We stood at the edge of the dance floor, there in The Wolf Den, that last night of the MFA in Creative Writing residency at The University of Alaska-Anchorage. Program Director David Stevenson and I gazed upon the scene and marveled as students and faculty writhed, twisted and jumped in a frenzy of energetic release, an explosion of foolishness, so completely at ease with one another.
It’s become a ritual, this dance, our way of shaking off the intensity of nigh two weeks immersion into a viscous bowl of literary jello, where we tread to exhaustion, keeping our noses just high enough above the fruit cocktail to breathe. We are young, old and middled-aged, men and women, experienced writers and less-so. We come from all parts of the country, from disparate backgrounds. Dr. Stevenson smiled and said something like, “It’s such an accidental communion, so completely random.” Over the course of three summers, we’ve created a family of sorts, a nurturing cocoon, a place where each writer encourages and is encouraged, brought together by mutual adoration of the written word and a common, masochistic compulsion to put pen to paper. It’s a place we never want to leave.
That was July. This week, I spoke with a friend about the MFA experience and the community we’ve developed. He’s a successful author, this friend, one who’s been processed through the MFA mill and come out a fine writer on the other end. He’s a man whose opinion I respect and whose general good nature and wisdom I exploit often. (Like now, for instance.) Enjoy the support and camaraderie while you can, he urged. Wring it for every drop of motivation it will yield… Then came the blow. “Once you leave the program,” he said, “nobody will care whether or not you write one more word. Nobody.”

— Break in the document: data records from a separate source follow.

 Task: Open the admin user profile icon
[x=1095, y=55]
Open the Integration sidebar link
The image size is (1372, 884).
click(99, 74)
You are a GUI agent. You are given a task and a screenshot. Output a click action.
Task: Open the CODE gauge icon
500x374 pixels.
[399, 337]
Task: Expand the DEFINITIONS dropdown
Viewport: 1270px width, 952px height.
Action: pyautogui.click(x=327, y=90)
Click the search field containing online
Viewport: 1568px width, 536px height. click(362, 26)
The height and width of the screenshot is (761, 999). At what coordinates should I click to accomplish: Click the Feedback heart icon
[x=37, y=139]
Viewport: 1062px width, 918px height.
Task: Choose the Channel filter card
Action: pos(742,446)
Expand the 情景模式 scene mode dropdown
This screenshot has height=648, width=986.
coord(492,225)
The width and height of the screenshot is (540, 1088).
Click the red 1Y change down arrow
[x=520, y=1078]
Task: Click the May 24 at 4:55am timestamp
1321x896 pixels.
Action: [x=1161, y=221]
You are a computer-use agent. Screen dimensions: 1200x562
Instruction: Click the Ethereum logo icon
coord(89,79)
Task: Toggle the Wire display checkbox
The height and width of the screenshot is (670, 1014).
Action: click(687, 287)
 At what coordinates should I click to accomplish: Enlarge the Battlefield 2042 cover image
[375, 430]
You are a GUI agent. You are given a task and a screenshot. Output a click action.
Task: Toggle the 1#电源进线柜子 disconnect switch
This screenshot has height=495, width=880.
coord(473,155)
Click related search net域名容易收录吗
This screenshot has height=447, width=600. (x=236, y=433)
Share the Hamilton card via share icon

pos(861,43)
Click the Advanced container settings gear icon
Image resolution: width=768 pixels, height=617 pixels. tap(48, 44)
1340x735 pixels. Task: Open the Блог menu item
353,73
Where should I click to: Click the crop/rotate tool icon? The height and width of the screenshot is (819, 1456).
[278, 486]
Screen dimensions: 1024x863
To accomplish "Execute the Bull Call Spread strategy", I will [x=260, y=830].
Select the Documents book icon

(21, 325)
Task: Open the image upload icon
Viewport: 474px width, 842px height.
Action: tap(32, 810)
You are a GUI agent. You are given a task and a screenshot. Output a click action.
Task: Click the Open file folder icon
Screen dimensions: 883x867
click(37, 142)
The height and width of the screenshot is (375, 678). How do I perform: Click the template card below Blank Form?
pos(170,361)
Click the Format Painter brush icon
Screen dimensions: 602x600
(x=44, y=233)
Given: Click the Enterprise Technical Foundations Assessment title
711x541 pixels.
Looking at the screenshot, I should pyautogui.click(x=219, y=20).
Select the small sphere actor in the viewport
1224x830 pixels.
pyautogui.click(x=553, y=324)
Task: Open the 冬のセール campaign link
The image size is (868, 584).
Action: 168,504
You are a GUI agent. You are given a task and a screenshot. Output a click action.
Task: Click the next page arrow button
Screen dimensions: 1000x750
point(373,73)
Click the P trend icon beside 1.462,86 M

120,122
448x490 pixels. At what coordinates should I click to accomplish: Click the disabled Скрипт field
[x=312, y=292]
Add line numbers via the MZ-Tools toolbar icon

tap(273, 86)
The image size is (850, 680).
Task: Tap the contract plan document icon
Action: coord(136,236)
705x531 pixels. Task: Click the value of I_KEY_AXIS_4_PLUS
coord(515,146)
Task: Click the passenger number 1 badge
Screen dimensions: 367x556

Ugh! I felt sucker punched. I stared at the screen. I conjured an image of those gleeful dancers. I’ve known all along that the writer’s life would be grueling and lonely. But these were my comrades in the literary trenches, my classmates and mentors; my people. They were writers, too. Surely they would care. I staggered around the house, rattled through a load of dishes in the sink, folded laundry from the dryer. He was right. Nobody who wasn’t getting paid, or for whom it was not a compulsory assignment to provide feedback, would care one wit whether I continued to write. Nobody.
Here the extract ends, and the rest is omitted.